** START OF Passage **

For anyone who has considered developing a formal mentorship program within their organization, I will tell you that it has done wonders for the employees of Xenium in terms of professional growth, communication and relationship development. Although mentorship programs can come in many different formats, at Xenium we decided to keep the program internal. This means that employees within the four walls of the organization are matched, with each match typically including a leadership-level employee and someone growing within the organization who seeks to receive support and learn from an experienced leader. We also made a point to ensure an employee’s direct manager would not be their mentor.
Each organization may have a different reason for starting a mentorship program, but there should always be a specific objective. For some it may be career advancement and professional development, while for others the objective might be to open up the lines of communication better between leadership and staff. Yet another organization may simply wish to implement a program that coincides with their desire to build or further a “learning” culture. Regardless of the intended outcomes, a mentorship program should be an initiative that is on the radar of HR and leadership. For Xenium, our purpose for launching a mentorship program was to encourage personal and professional growth and improve overall job performance. Additionally, we believe it also serves as a wonderful opportunity to build relationships with others within our own departments and other departments.

** END OF Passage **
** START OF Data for this task **

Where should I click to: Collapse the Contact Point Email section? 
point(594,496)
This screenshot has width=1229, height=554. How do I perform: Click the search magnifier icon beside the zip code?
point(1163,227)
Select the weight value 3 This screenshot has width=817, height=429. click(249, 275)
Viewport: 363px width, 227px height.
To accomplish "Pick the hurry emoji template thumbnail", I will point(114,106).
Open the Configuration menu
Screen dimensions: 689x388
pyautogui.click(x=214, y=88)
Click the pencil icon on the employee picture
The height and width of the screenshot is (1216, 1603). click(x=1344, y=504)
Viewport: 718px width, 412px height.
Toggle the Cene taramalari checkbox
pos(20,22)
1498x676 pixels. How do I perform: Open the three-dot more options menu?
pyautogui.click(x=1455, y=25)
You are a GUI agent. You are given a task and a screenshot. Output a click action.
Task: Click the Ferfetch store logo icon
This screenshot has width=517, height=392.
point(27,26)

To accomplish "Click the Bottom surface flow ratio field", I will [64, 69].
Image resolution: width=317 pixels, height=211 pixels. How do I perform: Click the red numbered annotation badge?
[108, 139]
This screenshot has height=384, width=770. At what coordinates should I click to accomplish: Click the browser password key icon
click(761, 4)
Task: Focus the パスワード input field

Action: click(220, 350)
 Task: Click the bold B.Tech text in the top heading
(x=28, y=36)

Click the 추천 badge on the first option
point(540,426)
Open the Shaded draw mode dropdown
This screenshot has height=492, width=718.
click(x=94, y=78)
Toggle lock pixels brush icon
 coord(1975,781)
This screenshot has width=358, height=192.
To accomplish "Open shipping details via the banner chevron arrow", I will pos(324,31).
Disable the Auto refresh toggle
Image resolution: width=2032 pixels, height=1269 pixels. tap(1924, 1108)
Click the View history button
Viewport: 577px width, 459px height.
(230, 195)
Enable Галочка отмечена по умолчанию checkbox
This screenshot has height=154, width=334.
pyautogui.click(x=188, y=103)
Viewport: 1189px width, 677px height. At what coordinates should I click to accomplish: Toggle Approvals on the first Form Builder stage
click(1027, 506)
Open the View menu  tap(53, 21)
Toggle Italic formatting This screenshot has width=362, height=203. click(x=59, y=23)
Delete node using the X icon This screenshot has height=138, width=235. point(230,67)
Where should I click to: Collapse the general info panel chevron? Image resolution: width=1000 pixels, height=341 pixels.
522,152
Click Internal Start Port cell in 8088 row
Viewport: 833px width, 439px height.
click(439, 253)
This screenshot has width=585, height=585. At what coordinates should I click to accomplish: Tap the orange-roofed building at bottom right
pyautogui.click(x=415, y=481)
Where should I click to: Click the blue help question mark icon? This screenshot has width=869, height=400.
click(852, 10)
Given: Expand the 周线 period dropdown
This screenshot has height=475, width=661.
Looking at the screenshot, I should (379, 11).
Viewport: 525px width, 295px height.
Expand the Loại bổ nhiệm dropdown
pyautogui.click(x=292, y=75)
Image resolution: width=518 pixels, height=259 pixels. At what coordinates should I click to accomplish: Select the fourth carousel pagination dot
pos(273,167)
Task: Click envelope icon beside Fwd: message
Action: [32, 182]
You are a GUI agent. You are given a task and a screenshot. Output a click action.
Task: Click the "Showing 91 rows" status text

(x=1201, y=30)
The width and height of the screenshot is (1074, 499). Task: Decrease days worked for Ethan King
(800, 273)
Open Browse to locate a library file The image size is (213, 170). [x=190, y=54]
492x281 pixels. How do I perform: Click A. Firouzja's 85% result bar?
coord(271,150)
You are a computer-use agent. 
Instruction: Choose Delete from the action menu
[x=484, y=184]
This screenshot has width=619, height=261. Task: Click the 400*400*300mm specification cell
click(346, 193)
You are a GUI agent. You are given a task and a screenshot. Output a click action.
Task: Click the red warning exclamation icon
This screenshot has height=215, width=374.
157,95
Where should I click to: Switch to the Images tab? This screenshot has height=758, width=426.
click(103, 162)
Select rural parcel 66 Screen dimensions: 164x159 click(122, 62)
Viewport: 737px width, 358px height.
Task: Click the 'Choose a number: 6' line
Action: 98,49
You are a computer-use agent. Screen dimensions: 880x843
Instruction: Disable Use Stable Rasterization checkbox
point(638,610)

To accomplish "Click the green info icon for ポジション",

** END OF Data for this task **

=== Task instructions ===
[1] Answer these questions using the passage on mentorship at Xenium:
(a) Who did Xenium make sure would not serve as an employee's mentor?
(b) What did Xenium decide about the program's format, given that such programs can take many formats?
(c) What was Xenium's stated purpose for launching its mentorship program?
[2] Give again, line for line, everything in the listing from the line containing "You are a computer-use agent. Screen" down to the end of the listing.

=== The answers ===
[1]
(a) The employee's direct manager.
(b) It kept the program internal, matching employees within the organization.
(c) To encourage personal and professional growth and improve overall job performance.

[2]
You are a computer-use agent. Screen dimensions: 880x843
Instruction: Disable Use Stable Rasterization checkbox
point(638,610)

To accomplish "Click the green info icon for ポジション",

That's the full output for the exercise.